Splunk Search

How to monitor file like csv file

sieutruc
Contributor

Hello,

I have a csv-liked file as: test.txt

"Equipment","LNKEQP","METAST","METSER","MODSTA","METEOD"
"HLL_POS_00098",1,1,0,0,0
"TOY_GAT_00003",0,0,0,3,0
"NAT_POS_00010",0,3,0,0,0
"NAT_GAT_00002",0,0,0,0,0
"NAT_GAT_00001",0,0,0,0,0
"NAT_POS_00002",1,1,0,0,0

Each time my machine runs, it will delete the old file and generate a new file with the same name test.txt. (maybe the content has no change if the system is stable)

Can you show me how to keep track that up-to-date content ? and when indexing that file, Splunk will eleminate the first head row and use that as fields to those each line event?

Tags (1)

andrewkenth
Communicator

I was under the impression that the same named file would be imported if the file size change if you implement the Monitor technique.

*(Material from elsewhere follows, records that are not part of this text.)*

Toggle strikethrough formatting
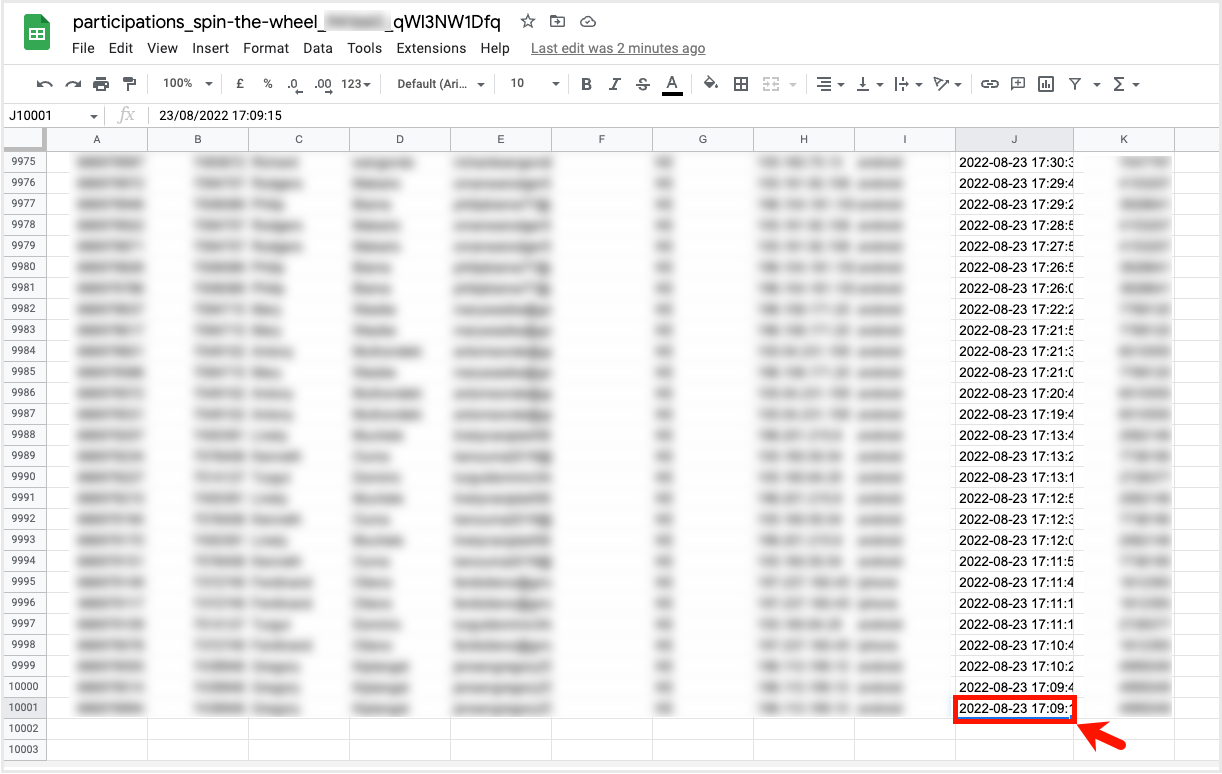The image size is (1222, 774). coord(643,84)
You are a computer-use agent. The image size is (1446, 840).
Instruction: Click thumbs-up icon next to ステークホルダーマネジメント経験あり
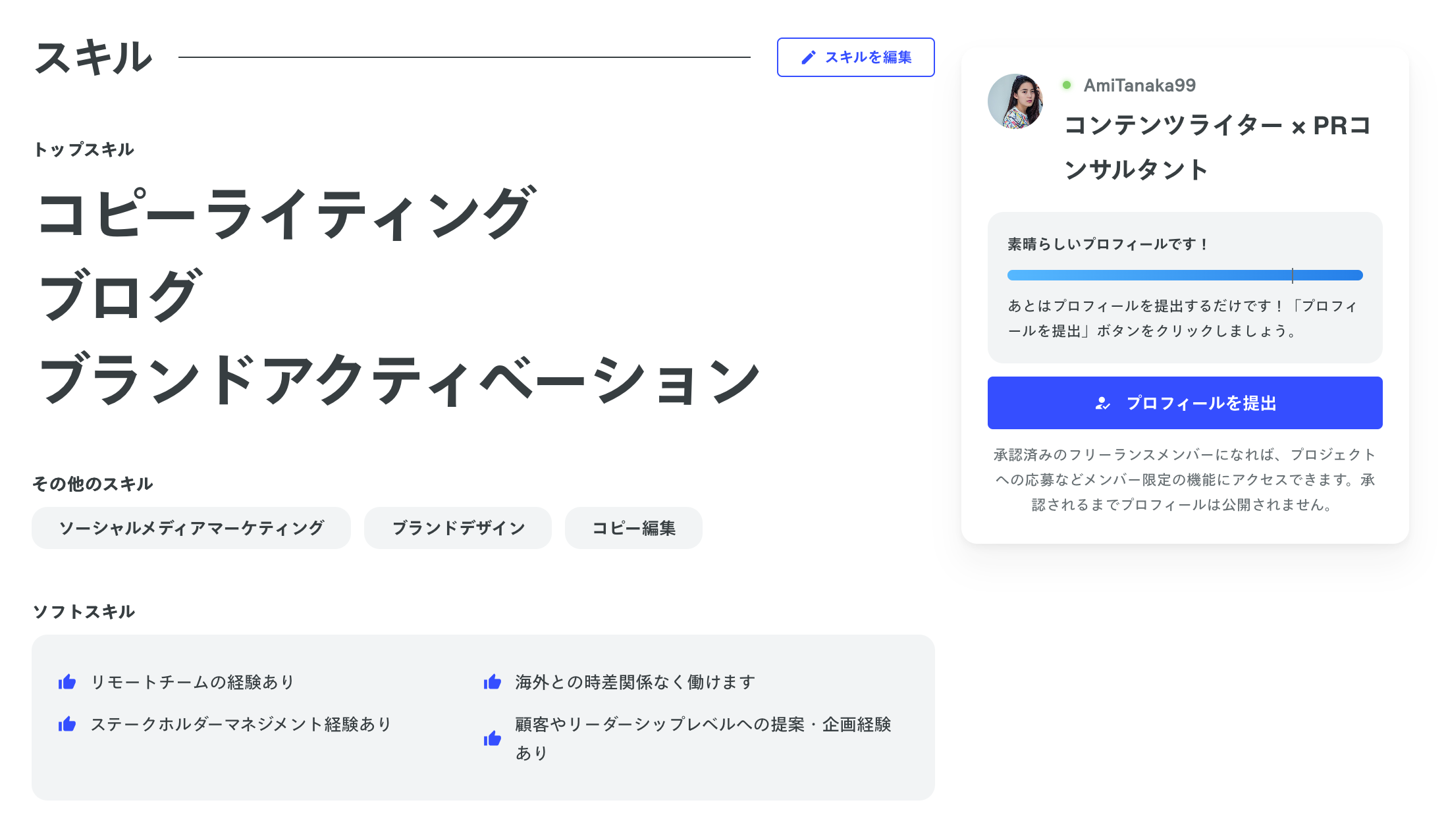[67, 724]
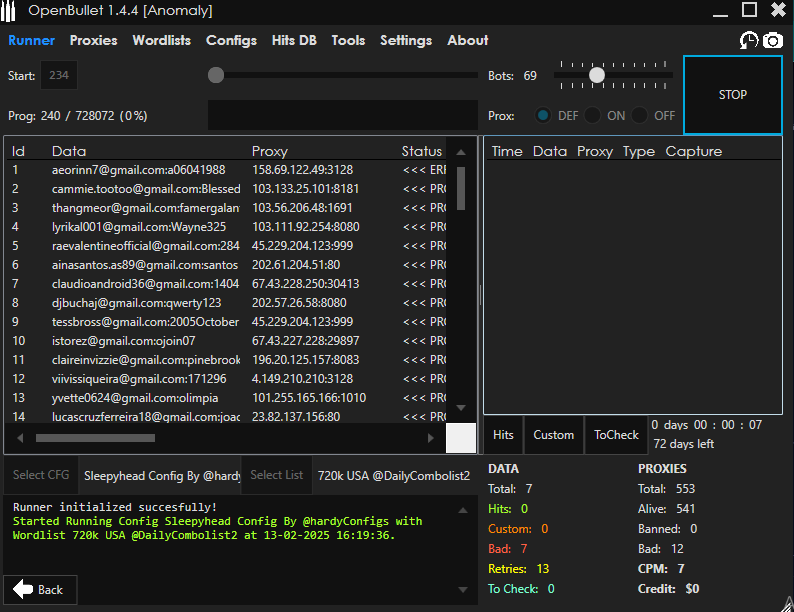This screenshot has height=612, width=794.
Task: Set proxy mode to OFF
Action: point(640,116)
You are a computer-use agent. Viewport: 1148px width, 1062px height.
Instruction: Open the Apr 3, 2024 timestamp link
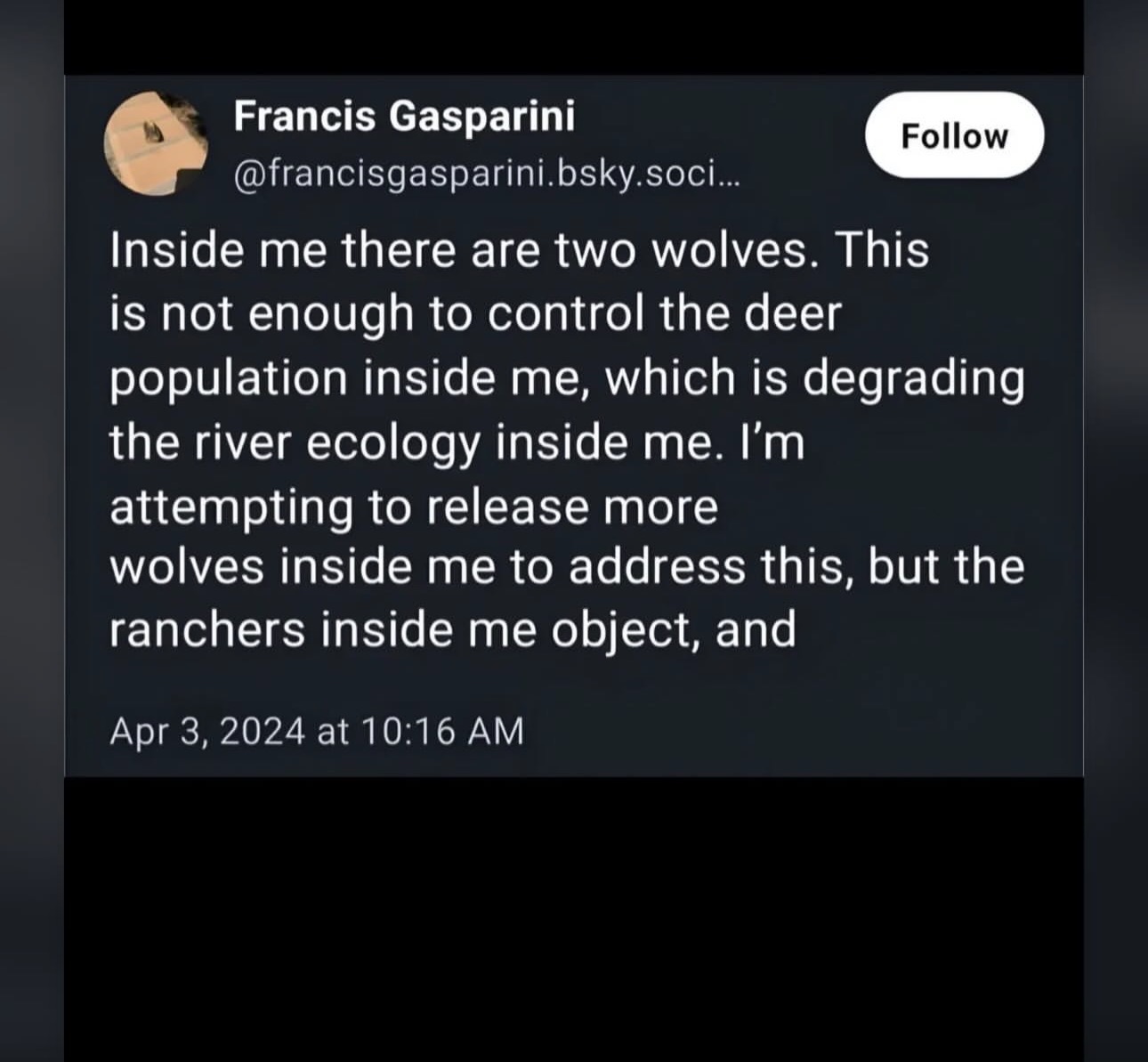click(317, 731)
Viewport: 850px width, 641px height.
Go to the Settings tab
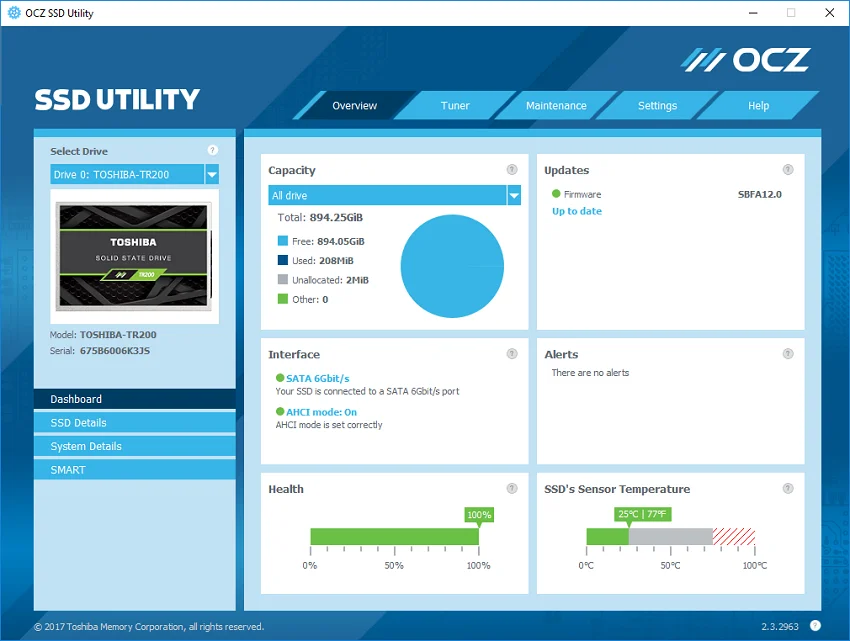657,106
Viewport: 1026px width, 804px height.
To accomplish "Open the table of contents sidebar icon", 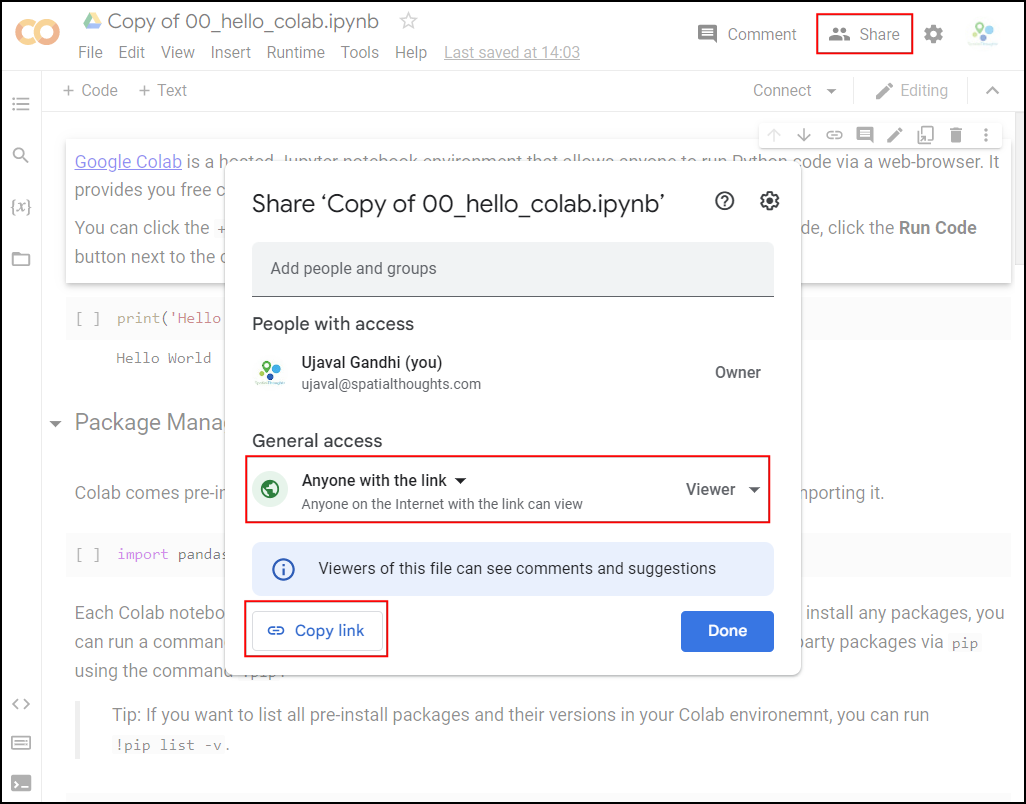I will point(20,104).
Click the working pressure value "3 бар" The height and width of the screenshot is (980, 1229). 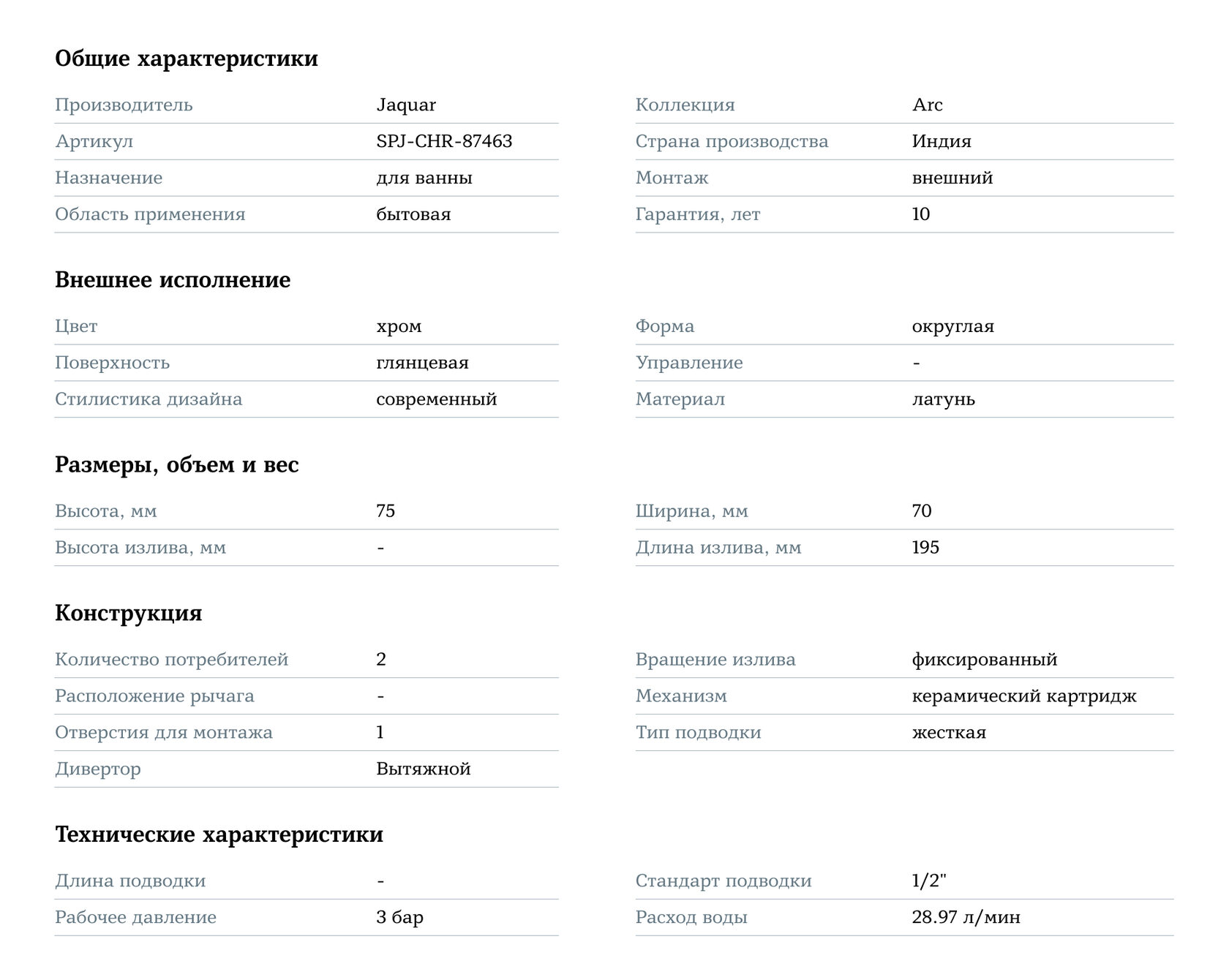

This would retain history, as long as each record has a timestamp.

An alternate solution would be to create a file w/ a timestamp on the end (and timestamp for each record), monitor the file using a wildcard (myfile*.csv), setup the file as a csv file and set that file to a particular sourcetype for easy reporting in Splunk.

If you can't put a timestamp on each record I think Splunk uses the imported time as the _time if I recall correctly. If that will work for you that may be an option as well.

1) Generate csv file w/ timestamp on end and each record. Technique will vary based on source system etc. I implemented this command line on the crontab to measure disk usage once per day. This command line will create file w/ a timestamp on the end, add a header lne and add a timestamp to the front of each row.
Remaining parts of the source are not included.